En outre, un État comme celui de Oaxaca, aussi pauvre soit-il, représente un enjeu de pouvoir considérable. Pour le PRI, avant tout, car il a longtemps constitué une réserve électorale pour ce parti (pour la première fois, le PRD, à gauche, a remporté les présidentielles et les législatives du 2 juillet 2006). A partir de la décentralisation dans le domaine de l’éducation et des politiques sociales, dès 1995, le gouvernement de l’État a reçu des sommes considérables transférées par la fédération. Directement sous la responsabilité des gouverneurs, ces nouvelles ressources ont servi aussi bien à alimenter les réseaux clientélistes qu’à financer les campagnes présidentielles du PRI. Telle était d’ailleurs la mission principale d’Ulises Ruiz, opérateur électoral de Roberto Madrazo et qui est aujourd’hui accusé d’avoir détourné près de cent millions de dollars au profit de ce dernier. Cela n’est évidemment pas sans rapport avec le refus du gouverneur d’abandonner la partie : Ulises Ruiz tente certainement d’obtenir des garanties avant de lâcher son poste, étant donné les dimensions sans précédent de la corruption sous son mandat.

Il faut ajouter que son prédécesseur, José Murat (1998-2004), actuellement sénateur, souhaite reprendre le contrôle de l’État grâce auquel il s’est enrichi. Il a tout intérêt à voir tomber Ulises Ruiz dont il considère qu’il a lésé ses intérêts, mais ne souhaite pas non plus voir éventer les détails plus que douteux de sa gestion passée. Parallèlement, les autres dirigeants du PRI souhaitent exploiter au maximum la situation pour négocier des avantages avec le président élu, Felipe Calderón (PAN), qui entrera en fonction le 1er décembre prochain. Les parlementaires et les gouverneurs du PRI cherchent ainsi à obtenir des positions clefs dans les instances décisionnelles du Congrès, ainsi que des transferts budgétaires en faveur des États qu’ils gouvernent.

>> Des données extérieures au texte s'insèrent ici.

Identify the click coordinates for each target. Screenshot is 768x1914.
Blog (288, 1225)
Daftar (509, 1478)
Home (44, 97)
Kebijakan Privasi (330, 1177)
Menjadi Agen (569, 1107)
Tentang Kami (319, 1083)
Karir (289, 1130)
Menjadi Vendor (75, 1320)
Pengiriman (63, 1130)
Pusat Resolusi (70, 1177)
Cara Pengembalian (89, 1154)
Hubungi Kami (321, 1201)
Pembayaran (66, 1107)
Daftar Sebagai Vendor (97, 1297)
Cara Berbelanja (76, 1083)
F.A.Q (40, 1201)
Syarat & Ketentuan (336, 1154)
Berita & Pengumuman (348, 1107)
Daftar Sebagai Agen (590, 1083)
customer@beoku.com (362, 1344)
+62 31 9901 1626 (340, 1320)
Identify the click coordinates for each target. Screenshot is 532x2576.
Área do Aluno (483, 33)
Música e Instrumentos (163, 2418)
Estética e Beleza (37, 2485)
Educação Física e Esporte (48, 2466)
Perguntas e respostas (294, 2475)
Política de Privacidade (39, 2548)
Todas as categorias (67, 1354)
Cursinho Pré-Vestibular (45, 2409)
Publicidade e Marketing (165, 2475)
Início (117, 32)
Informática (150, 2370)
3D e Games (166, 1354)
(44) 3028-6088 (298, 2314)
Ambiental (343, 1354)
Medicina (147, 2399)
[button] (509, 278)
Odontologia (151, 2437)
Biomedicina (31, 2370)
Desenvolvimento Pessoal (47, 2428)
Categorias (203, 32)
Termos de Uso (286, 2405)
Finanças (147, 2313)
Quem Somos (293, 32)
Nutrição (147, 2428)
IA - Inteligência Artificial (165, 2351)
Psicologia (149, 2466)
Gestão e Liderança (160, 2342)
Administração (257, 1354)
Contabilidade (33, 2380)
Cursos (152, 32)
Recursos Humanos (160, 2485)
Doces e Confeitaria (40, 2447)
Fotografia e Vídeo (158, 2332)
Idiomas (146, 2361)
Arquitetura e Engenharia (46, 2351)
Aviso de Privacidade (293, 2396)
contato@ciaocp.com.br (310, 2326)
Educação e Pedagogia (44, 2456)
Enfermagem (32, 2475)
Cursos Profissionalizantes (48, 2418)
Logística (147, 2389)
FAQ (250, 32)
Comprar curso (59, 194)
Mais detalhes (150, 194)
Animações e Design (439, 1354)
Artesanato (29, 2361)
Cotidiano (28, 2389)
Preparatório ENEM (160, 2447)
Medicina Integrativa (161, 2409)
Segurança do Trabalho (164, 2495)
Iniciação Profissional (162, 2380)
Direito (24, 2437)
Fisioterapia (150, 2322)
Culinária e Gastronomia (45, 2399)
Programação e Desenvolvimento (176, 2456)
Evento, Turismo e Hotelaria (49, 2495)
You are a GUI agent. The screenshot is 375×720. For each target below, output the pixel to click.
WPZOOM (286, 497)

Enfin, la crise d’Oaxaca met en relief un dernier problème politique de fond : la crise des médiations politiques. L’APPO, nous l’avons dit, ressemble davantage à un forum d’organisations et de citoyens désireux de voir changer la situation sociale et politique de la région, qu’à une organisation politique avec un discours et un projet cohérent. S’y côtoient les courants les plus radicaux, marxistes voire staliniens, avec des associations proches de l’Eglise catholique, des organisations indiennes ou, encore des sympathisants de l’Armée zapatiste de libération nationale et du PRD. Le congrès constitutif qui s’est déroulé ce week-end (11 et 12 novembre 2006) pourrait contribuer à consolider un mouvement politique plus durable, mais il est difficile, à court terme, que des secteurs aux trajectoires et aux visions si différentes puissent se mettre d’accord sur autre chose que la destitution du gouverneur. Le dilemme reste toujours le même : quelle alternative politique, pour un mouvement qui souhaite échapper à toute inféodation partisane ? Entre la défense d’une société civile « indépendante » des partis et de l’État et un caudillisme népotique et corrompu, les alternatives restent encore à inventer.